ChemMedChem This article is protected by copyright. All rights reserved. 

Our investigational analysis aimed at assessing the druggability of the S glycoprotein RBD -ACE2 PPI to deliver potential hit molecules to enter drug discovery program aimed at finding drugs against the COVID-19 pandemic. While targeting PPI with small molecule remains a challenge in drug discovery, our studies suggest that the S RBD -ACE 2 alpha helix interface represents a non-canonical PPI. Using orthogonal computational techniques and investigating the S-ACE2 interaction interface, we propose the N-terminal region of S glycoprotein RBD as a druggable hot spots to be targeted as a therapeutic intervention point that may interfere with the host-guest recognition mechanism.
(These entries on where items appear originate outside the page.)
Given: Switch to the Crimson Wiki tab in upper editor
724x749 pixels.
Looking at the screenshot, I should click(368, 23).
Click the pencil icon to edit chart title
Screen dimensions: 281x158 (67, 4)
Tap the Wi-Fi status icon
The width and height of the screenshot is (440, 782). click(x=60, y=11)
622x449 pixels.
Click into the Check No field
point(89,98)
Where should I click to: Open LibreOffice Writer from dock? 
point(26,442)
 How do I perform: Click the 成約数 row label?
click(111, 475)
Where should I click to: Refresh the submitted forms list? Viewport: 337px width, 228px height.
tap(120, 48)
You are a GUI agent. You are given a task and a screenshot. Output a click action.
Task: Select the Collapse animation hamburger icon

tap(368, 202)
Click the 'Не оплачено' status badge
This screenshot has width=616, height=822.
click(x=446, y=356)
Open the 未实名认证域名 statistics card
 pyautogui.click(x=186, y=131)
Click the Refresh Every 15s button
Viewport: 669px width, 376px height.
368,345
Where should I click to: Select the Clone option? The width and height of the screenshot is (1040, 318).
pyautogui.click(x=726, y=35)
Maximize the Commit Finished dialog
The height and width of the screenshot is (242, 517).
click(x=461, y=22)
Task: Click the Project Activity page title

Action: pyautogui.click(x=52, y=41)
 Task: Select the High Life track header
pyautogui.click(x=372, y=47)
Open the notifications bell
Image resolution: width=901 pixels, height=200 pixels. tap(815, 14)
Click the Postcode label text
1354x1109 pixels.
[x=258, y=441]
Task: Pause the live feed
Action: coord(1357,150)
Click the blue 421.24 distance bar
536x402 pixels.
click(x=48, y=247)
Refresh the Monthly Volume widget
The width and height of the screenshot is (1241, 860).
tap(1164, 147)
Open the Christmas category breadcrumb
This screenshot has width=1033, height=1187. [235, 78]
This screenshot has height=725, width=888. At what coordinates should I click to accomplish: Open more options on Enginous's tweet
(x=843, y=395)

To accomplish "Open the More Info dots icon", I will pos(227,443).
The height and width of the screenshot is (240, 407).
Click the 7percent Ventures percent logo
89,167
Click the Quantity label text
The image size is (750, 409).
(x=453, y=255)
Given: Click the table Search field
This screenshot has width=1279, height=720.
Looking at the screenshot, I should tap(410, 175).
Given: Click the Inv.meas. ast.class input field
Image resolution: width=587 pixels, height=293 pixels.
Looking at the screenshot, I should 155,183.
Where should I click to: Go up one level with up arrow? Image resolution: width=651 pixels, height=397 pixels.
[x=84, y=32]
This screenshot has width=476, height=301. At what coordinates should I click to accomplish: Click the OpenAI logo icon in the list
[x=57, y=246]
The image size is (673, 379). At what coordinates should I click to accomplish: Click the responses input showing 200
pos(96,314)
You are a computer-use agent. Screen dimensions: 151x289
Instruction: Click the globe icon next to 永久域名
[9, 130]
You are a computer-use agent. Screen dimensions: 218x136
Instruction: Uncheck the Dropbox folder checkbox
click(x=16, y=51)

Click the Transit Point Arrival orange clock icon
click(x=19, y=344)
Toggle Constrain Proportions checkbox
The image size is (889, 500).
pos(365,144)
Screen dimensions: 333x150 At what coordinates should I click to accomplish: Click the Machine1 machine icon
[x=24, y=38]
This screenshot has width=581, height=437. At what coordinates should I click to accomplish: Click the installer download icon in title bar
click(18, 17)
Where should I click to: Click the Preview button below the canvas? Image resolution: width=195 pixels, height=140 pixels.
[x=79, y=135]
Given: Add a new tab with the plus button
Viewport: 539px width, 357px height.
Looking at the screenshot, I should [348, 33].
Based on the preliminary computational studies and literature evidences, supervised virtual screening models were built and used in a consensus manner. The entire workflow yielded a list of potential ligand binders waiting to be validated in biochemical, biophysical or cellular screening. The total list of identified virtual hits will be made available to the scientific community for screening purposes. It remains to be clarified if small-molecules targeting the S glycoprotein RBD-ACE2 interaction represents a meaningful approach to block COVID-19 infection or reduce its systemic viral loading.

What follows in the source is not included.